Your assignment: Show all the lines in the data below that include the word "agent".
Content starts
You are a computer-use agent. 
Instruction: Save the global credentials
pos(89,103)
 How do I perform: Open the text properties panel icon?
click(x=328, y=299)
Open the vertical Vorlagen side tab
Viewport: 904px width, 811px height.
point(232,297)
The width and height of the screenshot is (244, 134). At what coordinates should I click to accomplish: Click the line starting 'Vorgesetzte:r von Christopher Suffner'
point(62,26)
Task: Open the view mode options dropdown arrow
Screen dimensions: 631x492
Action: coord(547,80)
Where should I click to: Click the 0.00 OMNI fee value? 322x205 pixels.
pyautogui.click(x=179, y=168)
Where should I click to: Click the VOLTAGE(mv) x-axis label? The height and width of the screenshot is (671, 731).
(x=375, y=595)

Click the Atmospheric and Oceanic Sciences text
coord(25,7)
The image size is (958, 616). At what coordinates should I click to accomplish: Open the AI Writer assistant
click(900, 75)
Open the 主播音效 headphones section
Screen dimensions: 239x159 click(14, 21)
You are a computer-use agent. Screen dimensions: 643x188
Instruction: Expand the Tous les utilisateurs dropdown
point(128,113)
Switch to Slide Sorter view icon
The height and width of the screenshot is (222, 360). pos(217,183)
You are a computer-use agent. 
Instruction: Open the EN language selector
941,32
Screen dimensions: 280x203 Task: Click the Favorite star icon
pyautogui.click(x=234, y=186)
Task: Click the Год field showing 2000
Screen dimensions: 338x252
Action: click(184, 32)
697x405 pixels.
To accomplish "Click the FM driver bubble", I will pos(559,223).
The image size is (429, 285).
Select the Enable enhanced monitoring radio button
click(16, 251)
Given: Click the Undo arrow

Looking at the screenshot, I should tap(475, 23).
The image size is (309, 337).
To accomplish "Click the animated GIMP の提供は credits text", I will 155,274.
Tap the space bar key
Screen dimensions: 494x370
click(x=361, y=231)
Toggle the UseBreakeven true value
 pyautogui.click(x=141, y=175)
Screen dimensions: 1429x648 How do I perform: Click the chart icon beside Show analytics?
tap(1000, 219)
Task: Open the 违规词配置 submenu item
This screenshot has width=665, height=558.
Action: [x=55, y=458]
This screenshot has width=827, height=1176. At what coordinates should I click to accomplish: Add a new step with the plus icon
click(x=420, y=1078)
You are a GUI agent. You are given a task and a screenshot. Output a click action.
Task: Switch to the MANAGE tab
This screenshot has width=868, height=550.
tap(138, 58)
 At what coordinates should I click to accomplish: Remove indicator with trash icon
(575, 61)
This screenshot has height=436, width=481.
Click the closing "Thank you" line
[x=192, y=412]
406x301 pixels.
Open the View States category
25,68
Content ends
Expected answer:
You are a computer-use agent. 
You are a computer-use agent. Screen dimensions: 643x188
You are a computer-use agent. 
You are a GUI agent. You are given a task and a screenshot. Output a click action.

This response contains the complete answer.